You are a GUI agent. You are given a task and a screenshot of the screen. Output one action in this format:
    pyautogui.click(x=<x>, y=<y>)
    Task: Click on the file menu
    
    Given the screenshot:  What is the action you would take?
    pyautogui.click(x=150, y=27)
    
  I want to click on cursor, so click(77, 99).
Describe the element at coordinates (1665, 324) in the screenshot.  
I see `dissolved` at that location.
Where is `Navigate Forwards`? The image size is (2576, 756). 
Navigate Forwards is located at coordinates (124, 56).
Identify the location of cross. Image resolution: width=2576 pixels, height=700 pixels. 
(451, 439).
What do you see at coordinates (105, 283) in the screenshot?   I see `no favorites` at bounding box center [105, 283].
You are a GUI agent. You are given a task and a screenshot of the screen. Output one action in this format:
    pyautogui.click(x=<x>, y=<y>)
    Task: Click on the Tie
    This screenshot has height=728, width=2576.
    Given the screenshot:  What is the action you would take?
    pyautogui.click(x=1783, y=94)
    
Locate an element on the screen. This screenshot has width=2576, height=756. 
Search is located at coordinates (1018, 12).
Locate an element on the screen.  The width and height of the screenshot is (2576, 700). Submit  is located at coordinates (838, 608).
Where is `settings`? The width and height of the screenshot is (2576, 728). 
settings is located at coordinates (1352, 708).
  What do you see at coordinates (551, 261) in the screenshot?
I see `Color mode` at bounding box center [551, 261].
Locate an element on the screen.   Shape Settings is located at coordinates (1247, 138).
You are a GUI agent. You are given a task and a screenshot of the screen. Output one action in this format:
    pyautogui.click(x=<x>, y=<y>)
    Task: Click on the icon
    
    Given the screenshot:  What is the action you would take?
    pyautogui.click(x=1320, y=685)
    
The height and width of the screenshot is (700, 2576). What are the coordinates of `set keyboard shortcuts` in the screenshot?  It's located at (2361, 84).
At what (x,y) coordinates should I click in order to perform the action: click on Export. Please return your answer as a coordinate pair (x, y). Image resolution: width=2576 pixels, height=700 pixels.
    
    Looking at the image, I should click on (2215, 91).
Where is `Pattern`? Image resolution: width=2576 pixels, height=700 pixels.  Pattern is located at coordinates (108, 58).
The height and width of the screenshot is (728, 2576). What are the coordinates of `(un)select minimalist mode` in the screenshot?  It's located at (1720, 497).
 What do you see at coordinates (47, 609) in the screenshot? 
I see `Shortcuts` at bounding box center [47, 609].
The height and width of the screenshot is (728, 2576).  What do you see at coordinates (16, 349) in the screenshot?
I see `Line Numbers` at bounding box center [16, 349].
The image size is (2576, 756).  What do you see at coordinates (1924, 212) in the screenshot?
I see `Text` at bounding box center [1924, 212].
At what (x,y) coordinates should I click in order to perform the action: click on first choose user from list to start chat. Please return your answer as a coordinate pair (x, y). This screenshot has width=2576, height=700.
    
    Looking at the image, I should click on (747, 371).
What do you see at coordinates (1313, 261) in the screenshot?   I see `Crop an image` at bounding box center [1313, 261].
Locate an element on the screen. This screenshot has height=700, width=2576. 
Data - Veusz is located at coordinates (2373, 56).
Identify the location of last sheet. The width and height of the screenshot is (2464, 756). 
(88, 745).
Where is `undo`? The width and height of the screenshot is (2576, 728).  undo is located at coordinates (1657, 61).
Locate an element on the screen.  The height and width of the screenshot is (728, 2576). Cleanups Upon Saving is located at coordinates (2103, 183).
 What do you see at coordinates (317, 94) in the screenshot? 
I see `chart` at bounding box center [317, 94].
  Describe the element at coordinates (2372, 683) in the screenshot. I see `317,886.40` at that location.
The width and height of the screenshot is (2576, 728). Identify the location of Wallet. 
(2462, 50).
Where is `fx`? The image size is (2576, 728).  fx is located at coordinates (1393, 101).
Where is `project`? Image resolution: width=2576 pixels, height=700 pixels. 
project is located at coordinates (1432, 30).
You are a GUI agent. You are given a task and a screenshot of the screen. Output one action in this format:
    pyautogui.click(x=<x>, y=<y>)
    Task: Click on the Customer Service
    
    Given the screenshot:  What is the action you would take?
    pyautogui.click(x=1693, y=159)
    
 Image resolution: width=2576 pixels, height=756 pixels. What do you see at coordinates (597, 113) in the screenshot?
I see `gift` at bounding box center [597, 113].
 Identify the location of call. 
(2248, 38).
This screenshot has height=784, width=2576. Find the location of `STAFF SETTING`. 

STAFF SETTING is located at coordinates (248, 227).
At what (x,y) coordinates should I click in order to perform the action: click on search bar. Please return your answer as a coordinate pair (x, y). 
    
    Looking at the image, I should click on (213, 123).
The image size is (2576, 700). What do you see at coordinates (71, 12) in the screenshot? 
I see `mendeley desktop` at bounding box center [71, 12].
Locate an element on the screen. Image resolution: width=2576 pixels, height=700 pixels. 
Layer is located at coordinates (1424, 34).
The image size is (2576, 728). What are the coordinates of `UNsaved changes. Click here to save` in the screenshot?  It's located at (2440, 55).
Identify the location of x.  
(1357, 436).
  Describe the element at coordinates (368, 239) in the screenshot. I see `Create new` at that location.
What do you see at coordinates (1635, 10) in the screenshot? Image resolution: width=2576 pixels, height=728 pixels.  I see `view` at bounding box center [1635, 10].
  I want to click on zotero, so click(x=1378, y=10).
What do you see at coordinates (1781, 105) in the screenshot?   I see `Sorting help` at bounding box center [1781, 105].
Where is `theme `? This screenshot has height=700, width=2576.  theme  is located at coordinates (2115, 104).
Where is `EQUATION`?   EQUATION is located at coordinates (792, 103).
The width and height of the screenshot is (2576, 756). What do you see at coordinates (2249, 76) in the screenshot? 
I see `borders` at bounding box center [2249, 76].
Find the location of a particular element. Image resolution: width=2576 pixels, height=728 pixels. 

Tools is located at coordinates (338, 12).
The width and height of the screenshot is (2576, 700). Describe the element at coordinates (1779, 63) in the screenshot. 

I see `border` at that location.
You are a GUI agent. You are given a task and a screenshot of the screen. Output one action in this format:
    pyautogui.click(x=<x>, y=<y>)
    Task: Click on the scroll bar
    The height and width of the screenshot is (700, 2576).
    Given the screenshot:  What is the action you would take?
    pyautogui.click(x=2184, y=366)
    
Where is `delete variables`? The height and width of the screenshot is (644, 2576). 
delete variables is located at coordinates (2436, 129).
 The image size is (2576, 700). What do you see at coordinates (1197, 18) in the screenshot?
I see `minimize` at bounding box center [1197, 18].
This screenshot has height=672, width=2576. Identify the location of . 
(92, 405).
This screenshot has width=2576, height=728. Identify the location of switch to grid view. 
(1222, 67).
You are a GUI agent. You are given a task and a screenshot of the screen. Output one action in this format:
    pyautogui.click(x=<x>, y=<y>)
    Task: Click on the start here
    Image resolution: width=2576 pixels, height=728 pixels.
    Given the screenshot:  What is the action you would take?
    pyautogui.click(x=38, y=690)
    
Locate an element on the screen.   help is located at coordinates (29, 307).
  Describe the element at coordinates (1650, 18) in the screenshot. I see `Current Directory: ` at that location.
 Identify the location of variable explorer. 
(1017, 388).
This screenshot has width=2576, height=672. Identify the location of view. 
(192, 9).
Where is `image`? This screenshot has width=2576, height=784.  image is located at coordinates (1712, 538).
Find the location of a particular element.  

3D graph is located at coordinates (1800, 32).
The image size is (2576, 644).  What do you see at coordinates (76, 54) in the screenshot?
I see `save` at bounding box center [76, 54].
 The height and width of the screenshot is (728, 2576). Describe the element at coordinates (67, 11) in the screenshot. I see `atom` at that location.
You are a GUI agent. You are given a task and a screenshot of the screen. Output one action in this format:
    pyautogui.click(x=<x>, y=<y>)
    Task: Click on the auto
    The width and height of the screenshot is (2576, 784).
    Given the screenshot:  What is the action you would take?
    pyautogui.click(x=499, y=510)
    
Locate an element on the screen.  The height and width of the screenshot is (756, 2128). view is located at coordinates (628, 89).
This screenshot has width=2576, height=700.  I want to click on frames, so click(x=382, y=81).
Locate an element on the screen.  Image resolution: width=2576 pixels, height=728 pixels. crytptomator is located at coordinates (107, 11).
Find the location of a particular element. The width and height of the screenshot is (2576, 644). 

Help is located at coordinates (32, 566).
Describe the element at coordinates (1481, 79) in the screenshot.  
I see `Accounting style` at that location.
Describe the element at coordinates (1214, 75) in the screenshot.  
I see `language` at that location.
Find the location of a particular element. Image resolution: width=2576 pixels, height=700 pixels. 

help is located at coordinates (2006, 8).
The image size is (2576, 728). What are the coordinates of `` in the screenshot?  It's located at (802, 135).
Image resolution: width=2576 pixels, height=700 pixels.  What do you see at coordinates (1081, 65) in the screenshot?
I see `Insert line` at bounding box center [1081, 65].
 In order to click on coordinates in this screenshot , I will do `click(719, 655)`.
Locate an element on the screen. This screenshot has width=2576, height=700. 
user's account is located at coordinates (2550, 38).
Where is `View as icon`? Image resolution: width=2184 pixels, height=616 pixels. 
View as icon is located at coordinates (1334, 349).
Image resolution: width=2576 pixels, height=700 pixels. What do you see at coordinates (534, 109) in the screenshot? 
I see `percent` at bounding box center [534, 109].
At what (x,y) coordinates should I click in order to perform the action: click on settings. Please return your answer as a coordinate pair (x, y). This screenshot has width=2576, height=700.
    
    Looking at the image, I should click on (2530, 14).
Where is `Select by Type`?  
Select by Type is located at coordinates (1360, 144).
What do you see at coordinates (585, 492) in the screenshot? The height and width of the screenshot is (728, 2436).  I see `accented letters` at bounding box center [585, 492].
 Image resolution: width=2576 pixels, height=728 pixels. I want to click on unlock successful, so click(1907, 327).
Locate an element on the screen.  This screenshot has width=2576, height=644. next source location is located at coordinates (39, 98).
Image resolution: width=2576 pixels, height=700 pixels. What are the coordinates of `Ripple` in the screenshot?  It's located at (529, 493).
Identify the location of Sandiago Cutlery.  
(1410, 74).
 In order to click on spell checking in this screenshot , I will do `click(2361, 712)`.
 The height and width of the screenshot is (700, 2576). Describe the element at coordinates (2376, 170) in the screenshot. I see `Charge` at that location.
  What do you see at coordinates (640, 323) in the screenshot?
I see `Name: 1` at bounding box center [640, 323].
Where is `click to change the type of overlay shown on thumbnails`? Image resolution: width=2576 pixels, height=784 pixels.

THE EXERCISE | Quote the lines above word for word, starting with the line containing "This screenshot has height=784, width=2576." and going on through the line containing "Layer is located at coordinates (1424, 34).".

FULL SOLUTION |
This screenshot has height=784, width=2576. Find the location of `STAFF SETTING`. 

STAFF SETTING is located at coordinates (248, 227).
At what (x,y) coordinates should I click in order to perform the action: click on search bar. Please return your answer as a coordinate pair (x, y). 
    
    Looking at the image, I should click on (213, 123).
The image size is (2576, 700). What do you see at coordinates (71, 12) in the screenshot? 
I see `mendeley desktop` at bounding box center [71, 12].
Locate an element on the screen. Image resolution: width=2576 pixels, height=700 pixels. 
Layer is located at coordinates (1424, 34).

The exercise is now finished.